- Opening Delimiter -

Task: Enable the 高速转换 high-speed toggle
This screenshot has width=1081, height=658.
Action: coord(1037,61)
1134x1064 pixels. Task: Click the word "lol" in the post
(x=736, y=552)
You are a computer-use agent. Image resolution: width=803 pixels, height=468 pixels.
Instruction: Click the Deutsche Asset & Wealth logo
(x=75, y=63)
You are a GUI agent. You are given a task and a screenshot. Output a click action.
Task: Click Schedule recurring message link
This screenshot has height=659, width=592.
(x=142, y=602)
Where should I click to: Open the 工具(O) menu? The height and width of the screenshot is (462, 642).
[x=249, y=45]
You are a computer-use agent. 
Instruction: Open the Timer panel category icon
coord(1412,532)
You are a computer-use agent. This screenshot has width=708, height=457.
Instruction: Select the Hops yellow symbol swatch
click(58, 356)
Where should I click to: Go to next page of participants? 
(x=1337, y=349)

- Closing Delimiter -

# WHAT THE EXERCISE ASKS
The job here is to write out all the entries again exactly.

# TASK SOLUTION
Task: Enable the 高速转换 high-speed toggle
This screenshot has width=1081, height=658.
Action: coord(1037,61)
1134x1064 pixels. Task: Click the word "lol" in the post
(x=736, y=552)
You are a computer-use agent. Image resolution: width=803 pixels, height=468 pixels.
Instruction: Click the Deutsche Asset & Wealth logo
(x=75, y=63)
You are a GUI agent. You are given a task and a screenshot. Output a click action.
Task: Click Schedule recurring message link
This screenshot has height=659, width=592.
(x=142, y=602)
Where should I click to: Open the 工具(O) menu? The height and width of the screenshot is (462, 642).
[x=249, y=45]
You are a computer-use agent. 
Instruction: Open the Timer panel category icon
coord(1412,532)
You are a computer-use agent. This screenshot has width=708, height=457.
Instruction: Select the Hops yellow symbol swatch
click(58, 356)
Where should I click to: Go to next page of participants? 
(x=1337, y=349)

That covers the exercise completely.